> [Goal of the exercise]: Repeat the lines from the line with "The image size is (816, 378)." to the line with "Click the Close" in the listing below, keeping both end lines and adding nothing.

> [Extracted data]:

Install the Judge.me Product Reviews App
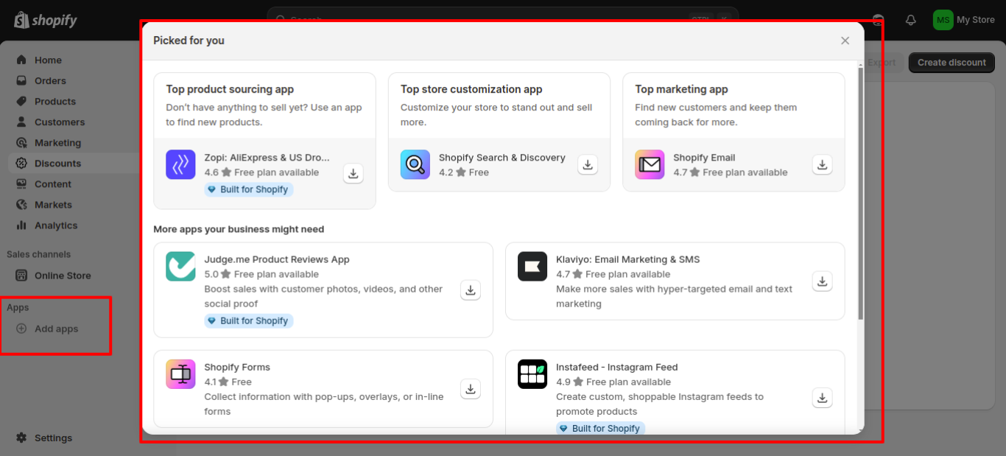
--
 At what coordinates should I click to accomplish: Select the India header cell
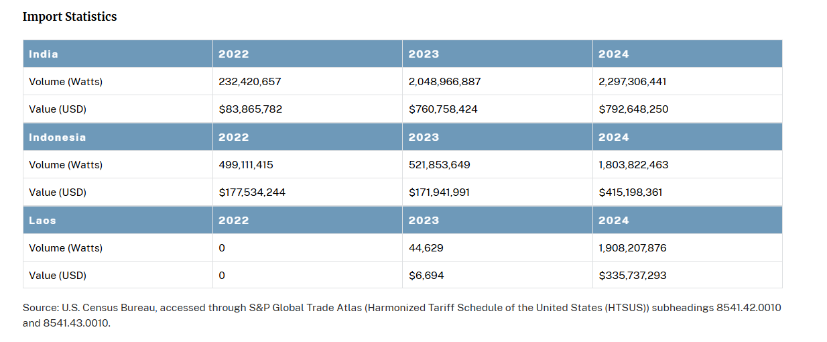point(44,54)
--
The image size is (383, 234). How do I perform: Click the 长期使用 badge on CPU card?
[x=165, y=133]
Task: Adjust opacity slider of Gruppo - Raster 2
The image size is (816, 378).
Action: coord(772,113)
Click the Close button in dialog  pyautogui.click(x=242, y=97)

> [Answer to this problem]:
The image size is (816, 378).
Action: coord(772,113)
Click the Close button in dialog  pyautogui.click(x=242, y=97)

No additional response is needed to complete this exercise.